Lamberto Zannier, the new head of UNMIK, told the UN Security Council in New York that the ethnic Albanian-led Kosovo government has sought to assume powers and responsibilities of a "sovereign state" since the "Constitution of the Republic of Kosovo" entered into force on June 15, the dpa reported.
The minority Serbs in northern Kosovo have, on the other hand, held elections in their municipalities to form local government with the support of Serbia. Zannier has declared those election results invalid.
"As a consequences of this stark divergence of paths taken by Kosovo's Serb and Albanian communities, the space in which UNMIK can operate has changed," said Zannier, who assumed his post as the special representative of the UN secretary general on June 20.
Zannier said the Kosovo parliament issued new legislation and the government in Pristina took decisions without seeking his approval.
UNMIK was created in 1999 to administer Kosovo until its final political status was decided by the UN Security Council. But Kosovo unilaterally declared independence in February, and is now recognized by more than 40 countries, including many European nations and the United States.
The UN is not in the position to recognize Kosovo as a country. Kosovo, like newly formed states in the past, has sought recognition from other states and may one day seek UN membership. But it will certainly face a veto from Russia in the UN Security Council.

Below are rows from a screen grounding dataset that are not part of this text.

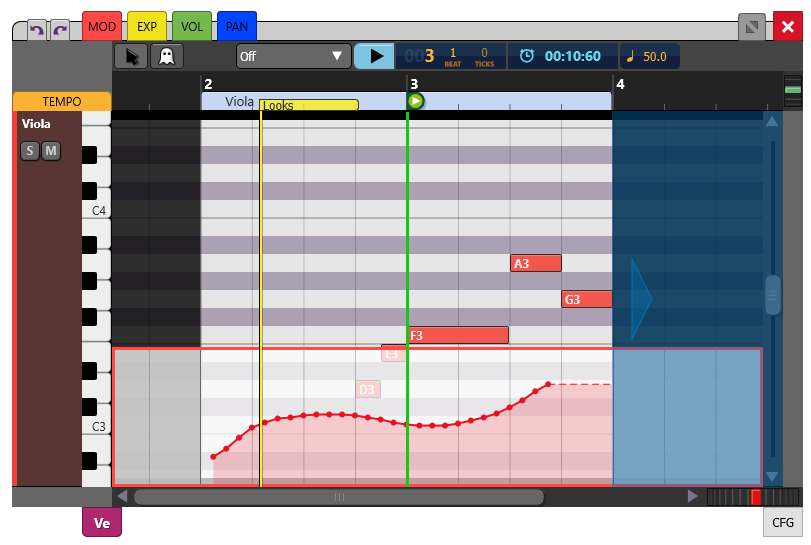Click the redo arrow icon
Viewport: 811px width, 545px height.
pyautogui.click(x=60, y=30)
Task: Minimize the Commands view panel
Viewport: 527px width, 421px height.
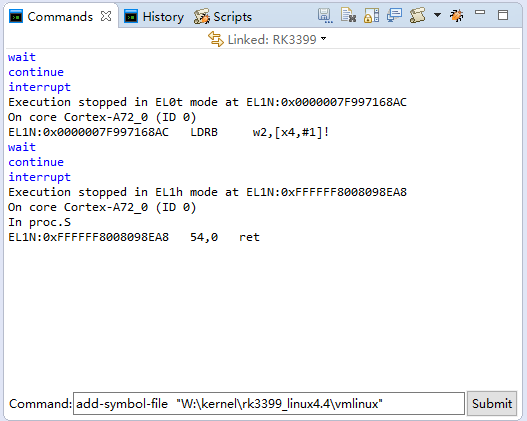Action: [480, 12]
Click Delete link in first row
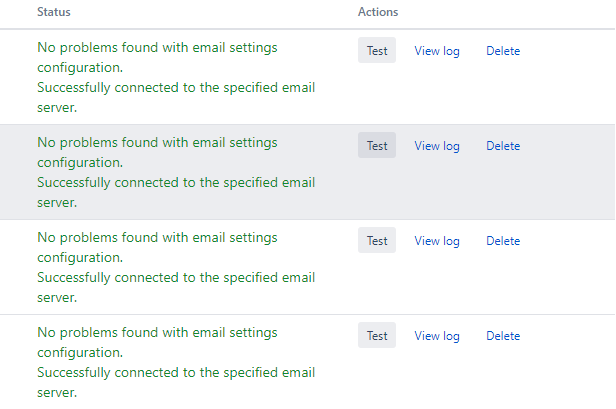 [x=503, y=51]
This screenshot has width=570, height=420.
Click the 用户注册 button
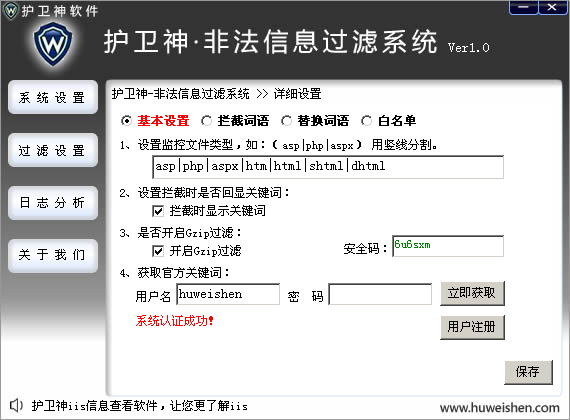tap(472, 327)
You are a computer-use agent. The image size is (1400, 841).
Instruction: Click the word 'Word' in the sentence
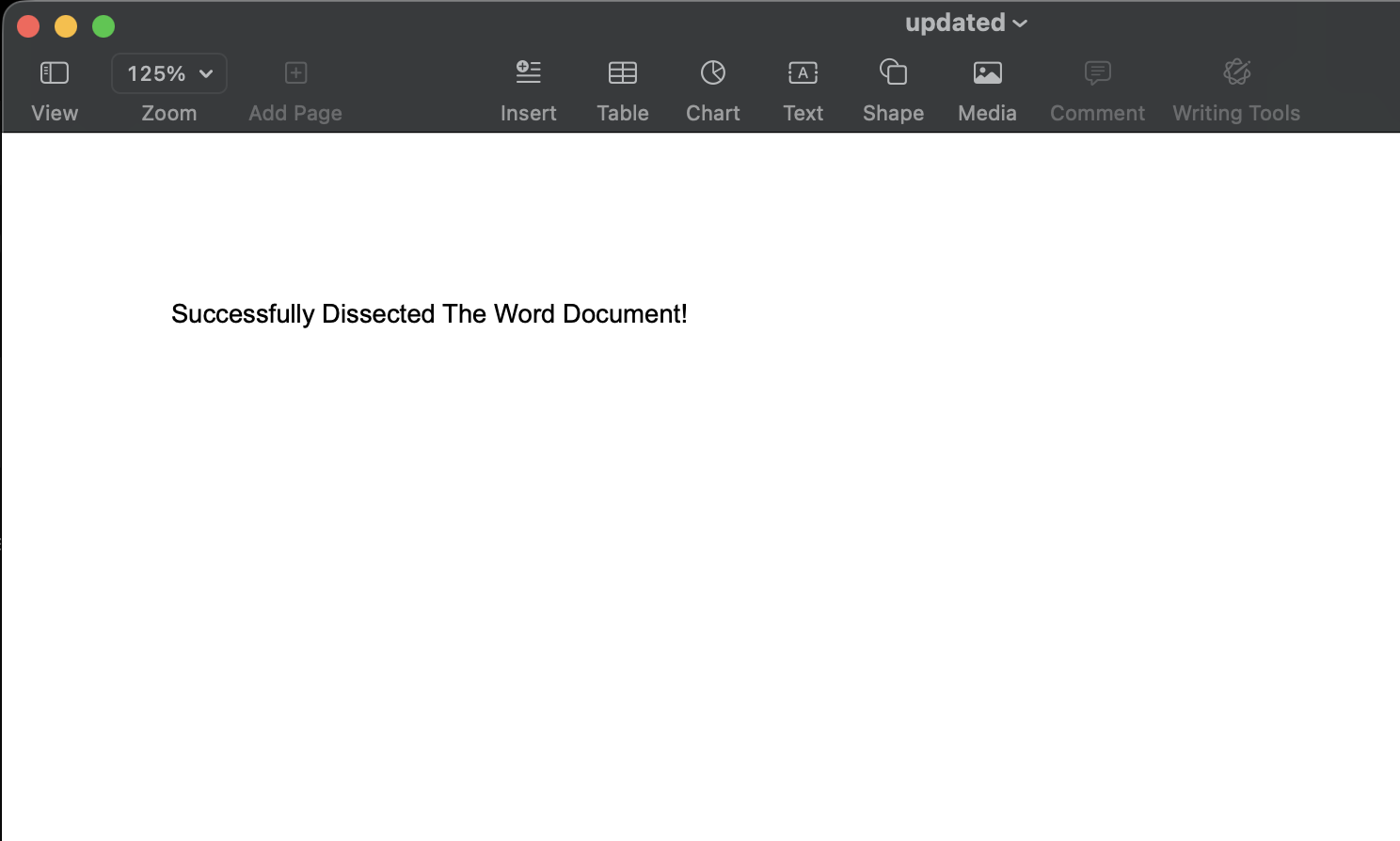[x=524, y=314]
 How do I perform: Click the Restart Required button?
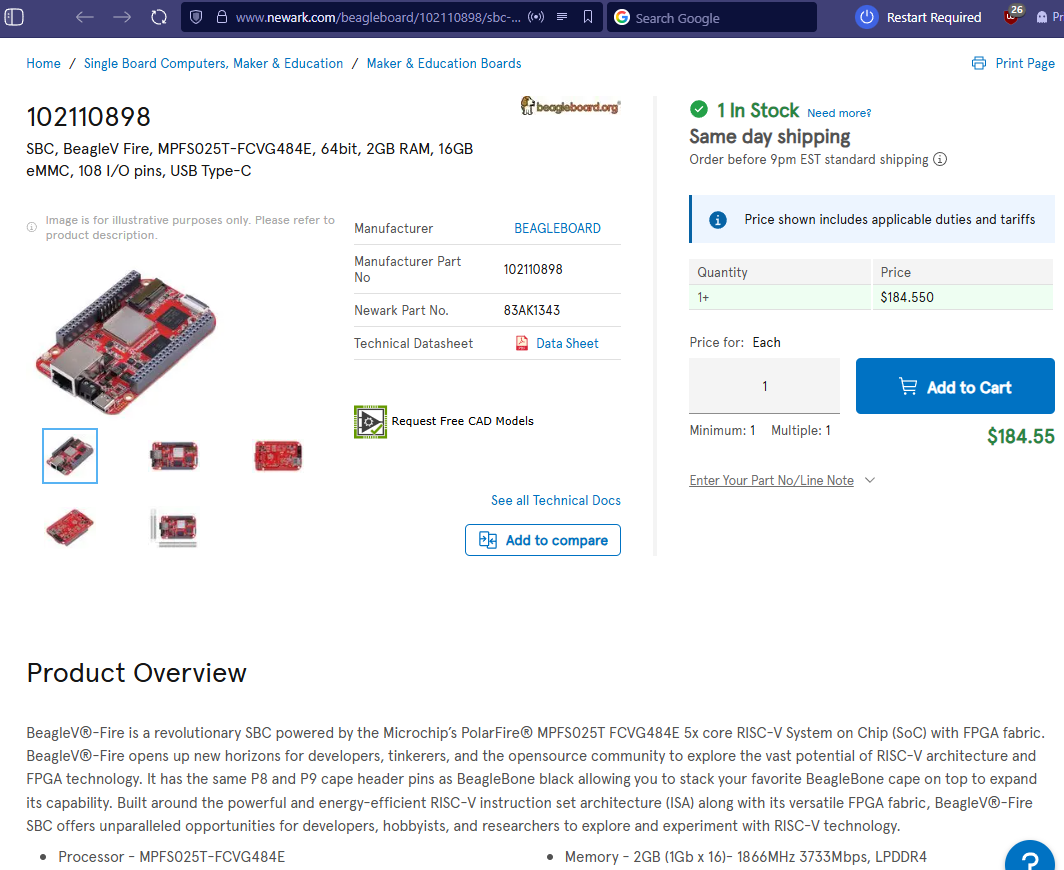(x=919, y=18)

Serbia and Russia continue to strongly reject Kosovo's independence and Belgrade still considers the territory its province.
Zannier said ties between UNMIK and Pristina had changed drastically and UN work in Kosovo has been reduced because UNMIK is no longer the broker in solving problems and proclaiming legislation in Kosovo.
"While I and my staff continue to monitor the work of the Kosovo authorities and to mediate and facilitate in disputes between communities, my power to impose solutions through much of the territory has in practice disappeared," Zannier said in the speech to the 15-nation council.
UNMIK is operating under a resolution from 1999, which gave it vast authority to govern Kosovo after Serb security forces, accused of atrocities against ethnic Albanians, were pushed out of the province by NATO.
UN Secretary General Ban Ki-moon has called for restructuring UNMIK based on the new situation in Kosovo. But Russia wanted UNMIK to remain as Resolution 1244 has not been repelled.